Abstract

The Bitcoin blockchain safety relies on strong network synchrony. Therefore, violating the blockchain safety requires strong adversaries that control a mining pool with 51% hash rate. In this paper, we show that the network synchrony does not hold in the real world Bitcoin network which can be exploited to lower the cost of various attacks that violate the blockchain safety and chain quality. Towards that, first we construct the Bitcoin ideal functionality to formally specify its ideal execution model in a synchronous network. We then develop a large-scale data collection system through which we connect with more than 36K IP addresses of the Bitcoin nodes and identify 359 mining nodes. We contrast the ideal functionality against the real world measurements to expose the network anomalies that can be exploited to optimize the existing attacks. Particularly, we observe a non-uniform block propagation pattern among the mining nodes showing that the Bitcoin network is asynchronous in practice.
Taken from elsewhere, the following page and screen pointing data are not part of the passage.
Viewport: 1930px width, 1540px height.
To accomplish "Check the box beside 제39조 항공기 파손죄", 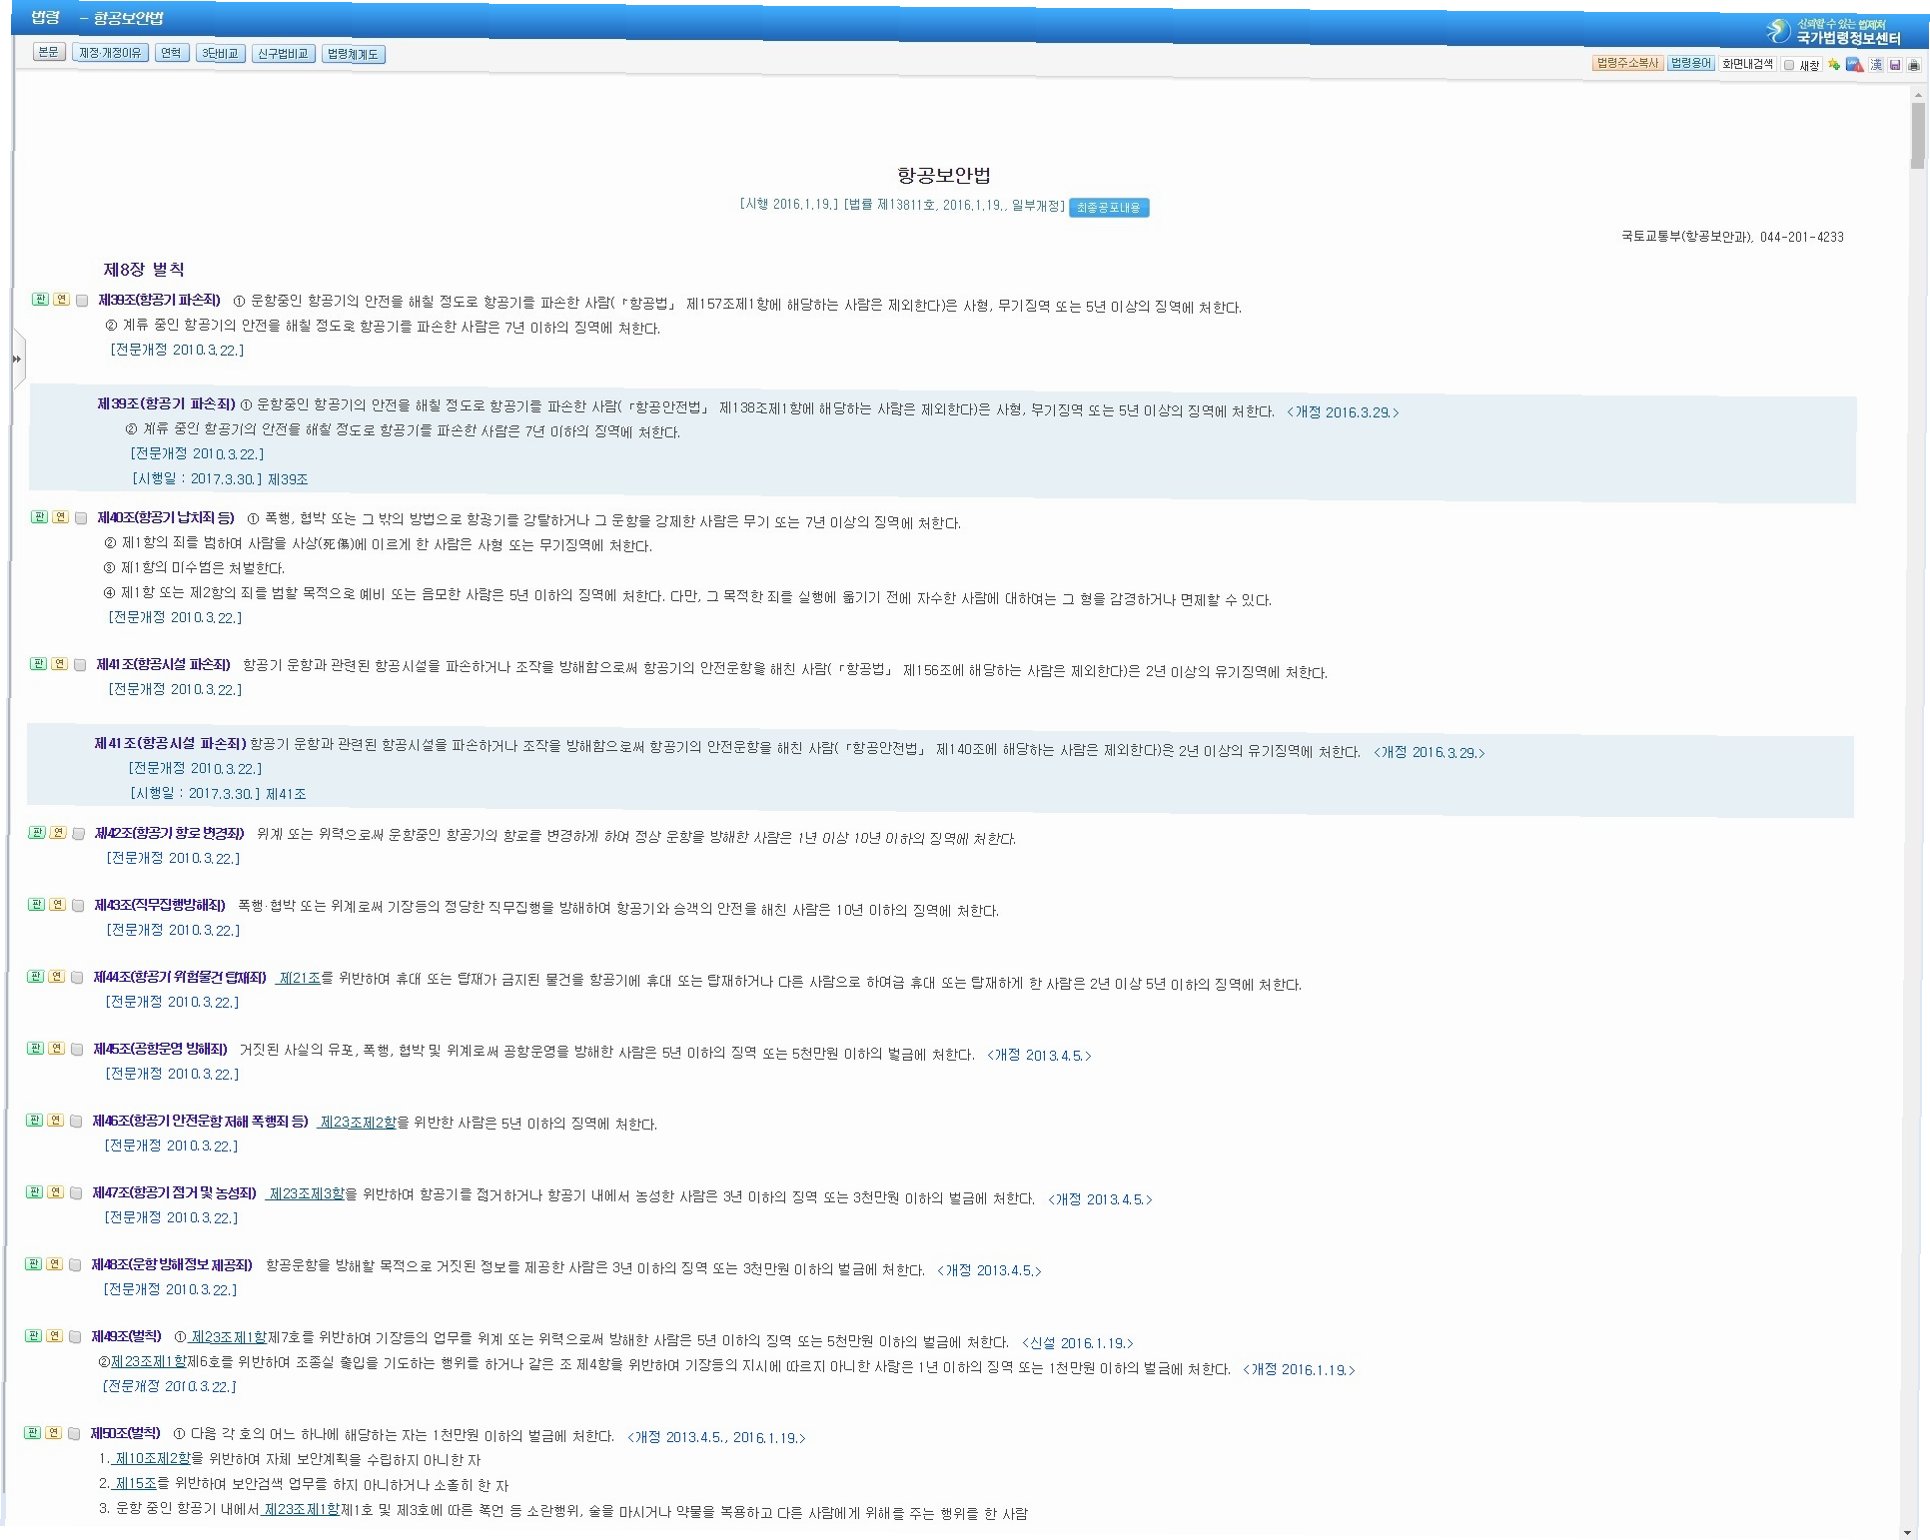I will click(x=82, y=300).
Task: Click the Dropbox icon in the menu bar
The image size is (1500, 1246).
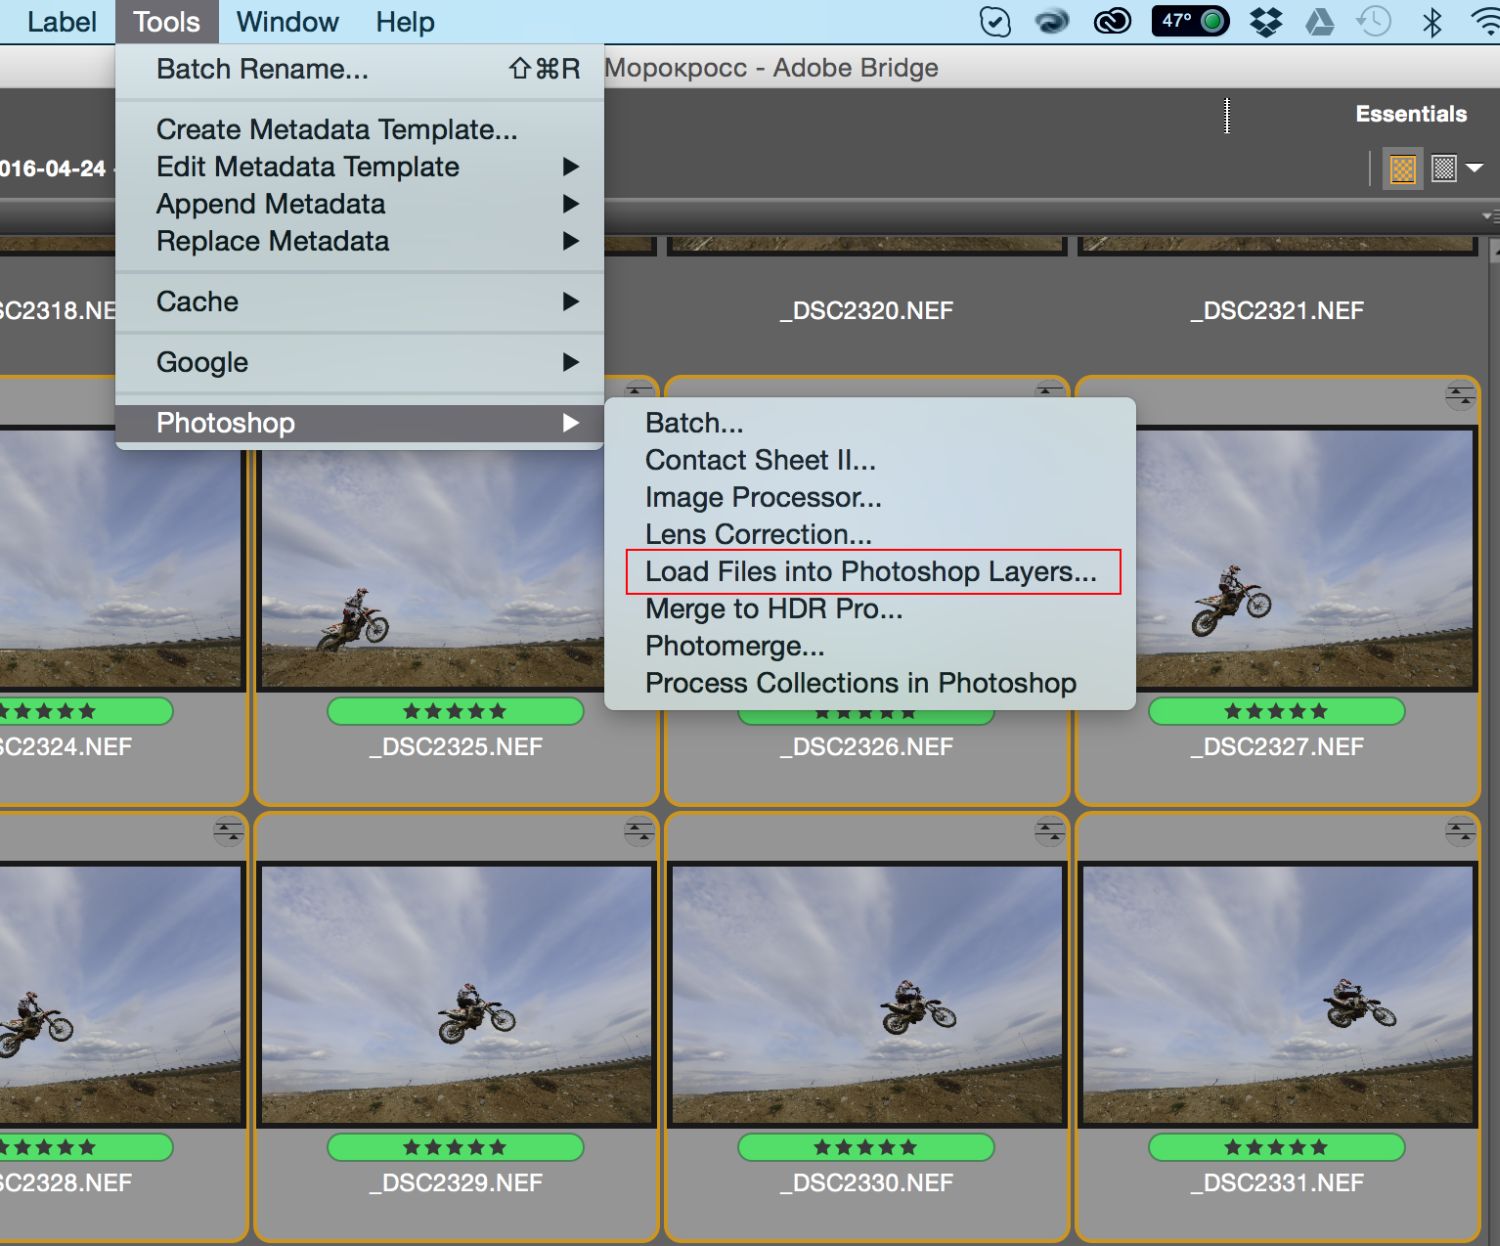Action: pos(1266,21)
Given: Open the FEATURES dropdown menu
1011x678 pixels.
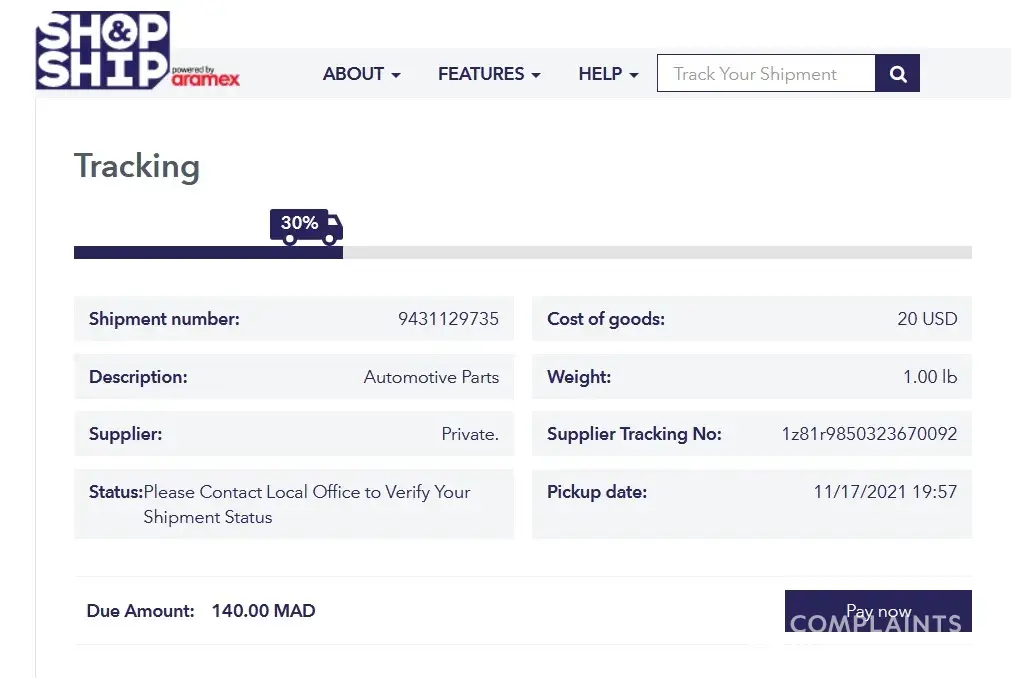Looking at the screenshot, I should click(x=489, y=74).
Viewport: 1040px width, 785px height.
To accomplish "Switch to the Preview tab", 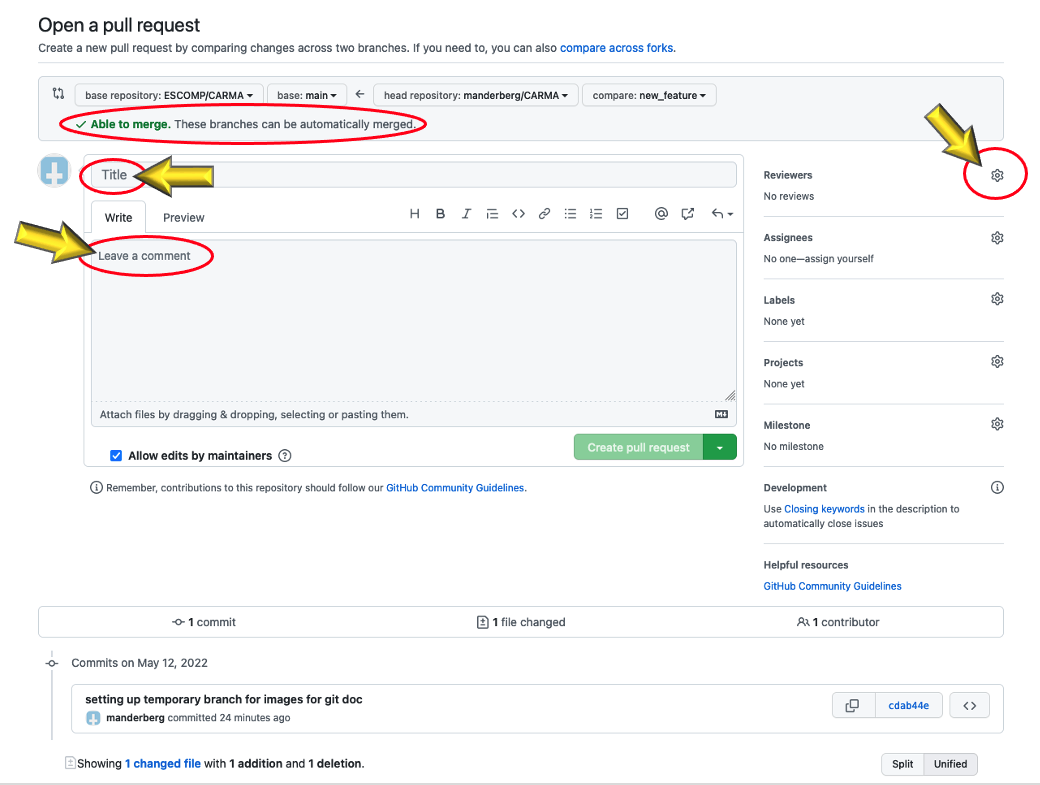I will coord(184,217).
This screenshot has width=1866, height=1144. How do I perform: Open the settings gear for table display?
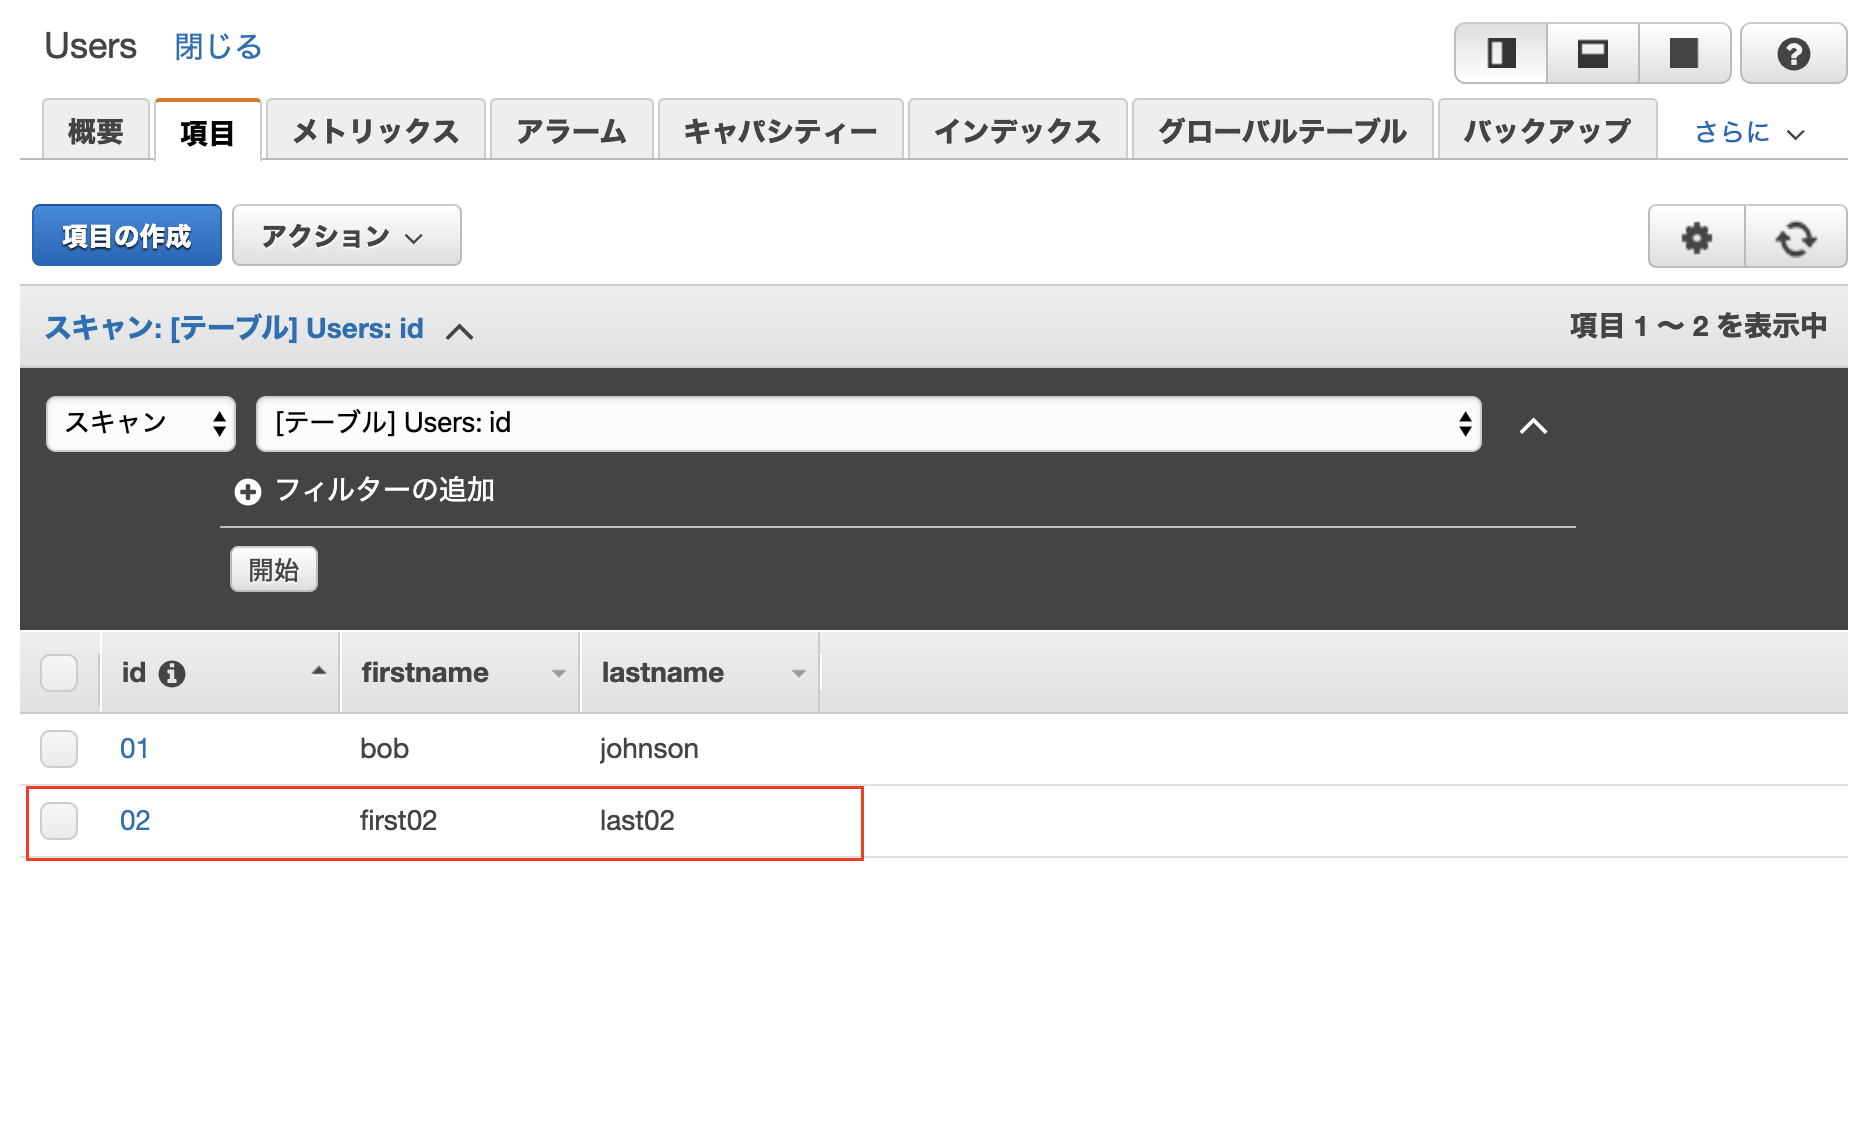1695,236
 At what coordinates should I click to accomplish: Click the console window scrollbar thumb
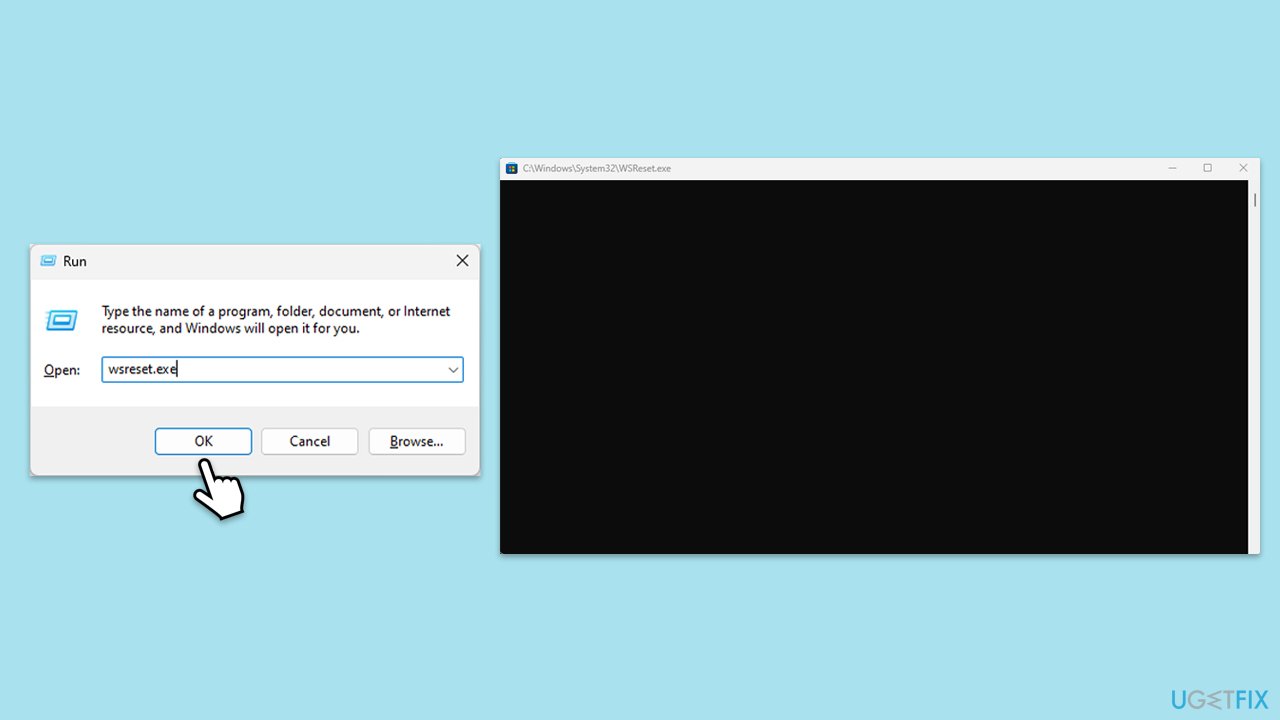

To realize the threat of an asynchronous network, we present the HashSplit attack that allows an adversary to orchestrate concurrent mining on multiple branches of the blockchain to violate common prefix and chain quality properties. We also propose the attack countermeasures by tweaking Bitcoin Core to model the Bitcoin ideal functionality. Our measurements, theoretical modeling, proposed attack, and countermeasures open new directions in the security evaluation of Bitcoin and similar blockchain systems.